Spouse of Sufi Master Inayat Khan (1892–1949)

Pirani Ameena Begum (Hindustani: अमीना बेगम / ; born Ora Ray Baker; 8 May 1892 – 1 May 1949) was a writer and poet who was the wife of Sufi Master Inayat Khan and the mother of their four children: World War II SOE agent Noor-un-Nisa (1914–1944), Vilayat (1916–2004), Hidayat (1917–2016) and Khair-un-Nisa (Claire) (1919–2011).

==Life==
Baker first met Inayat Khan in New York in 1911 when her half-brother and guardian, Pierre Bernard, engaged the master musician and mystic to teach his ward Indian music. However, he forbade the marriage and Khan sailed for London. Baker found his Indian home address among Bernard's papers when cleaning his desk; the letter was forwarded and she sailed for England alone. They married in 1912 or 1913 in London, at which point she took the name "Ameena Begum". After living in London and then Paris, they traveled to Moscow, where she gave birth to Noor (January 1, 1914) the new family returned to Paris in July. World War I started in August and they left for England where they remained for the duration of the war. She left a collection of 101 poems, "A Rosary of One Hundred and One Beads". Some poems were lost during World War II, but 54 have been preserved and were published in 1998. She has sometimes been reported to be the cousin of Mary Baker Eddy, however this does not seem to be the case. (Note: According to Robert Love, "There are many errors in the short bios of Ora Ray Baker, including the date of her marriage to Khan and her alleged relationship to Mary Baker Eddy. Fuller quotes reliably from the marriage certificate. As for the Baker Eddy connection, it does not appear to exist.")

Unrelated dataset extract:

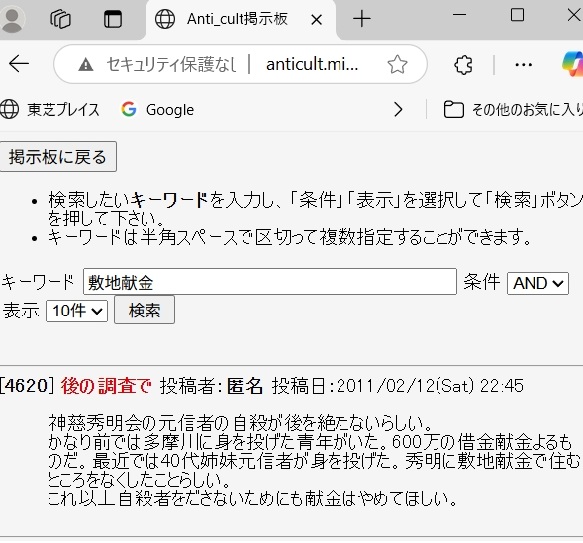The image size is (583, 543).
Task: Open the three-dot settings menu
Action: 524,65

Hidayat Inayat Khan wrote: "In 1926, Hazrat Inayat Khan gave my Mother an exceptional initiation as 'Pirani', which was only to be given to her. That special initiation was not to be given to any one else in the Sufi Movement, either in the present or in the future." Hazrat Inayat Khan said in his autobiography that without Ameena Begum's help he would never have been able to bring his Sufi Message to the Western world.

==Articles and poetry==
- "A Mother's Revelation" (1915)
- "Women's Seclusion in the East" (1915)
- "The Children of Today" (1917)
- "Poems from Thy Rosary of a Hundred Beads" (1988) Collection of poems.